In Britain it is sometimes regarded as a weed, spreading readily on stony waste ground and walls, although it is tolerated for its attractive, long-lasting flowers which are very attractive to bees.

There is a pale pink cultivar named 'Canon Went'.

==Cultural value==
Because of its wide range in Italy and status as an Italian endemic species, combined with its beauty, it has been suggested as a floral emblem for the country.
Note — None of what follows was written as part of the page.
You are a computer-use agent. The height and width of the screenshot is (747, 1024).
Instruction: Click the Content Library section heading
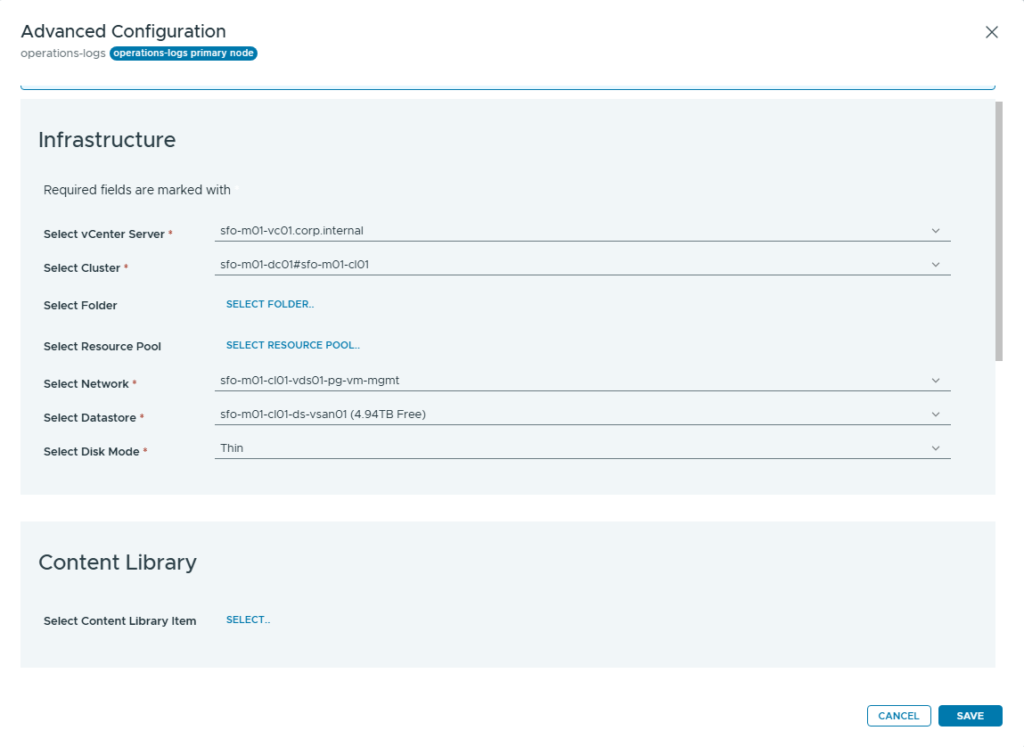click(x=117, y=563)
==Toxicity and chemistry==
This plant is poisonous to livestock, though ruminants may tend to avoid consuming it. The larvae of some species of Lepidoptera (butterflies) use this plant as a food source.
In a recent study conducted in Italy the plant was found to contain a compound exhibiting antifungal activity, which drastically reduced the production of aflatoxin B1 in Aspergillus flavus Link., making it a potential natural and 'green' anti-aflatoxin B1 agent suitable for use in the food industry.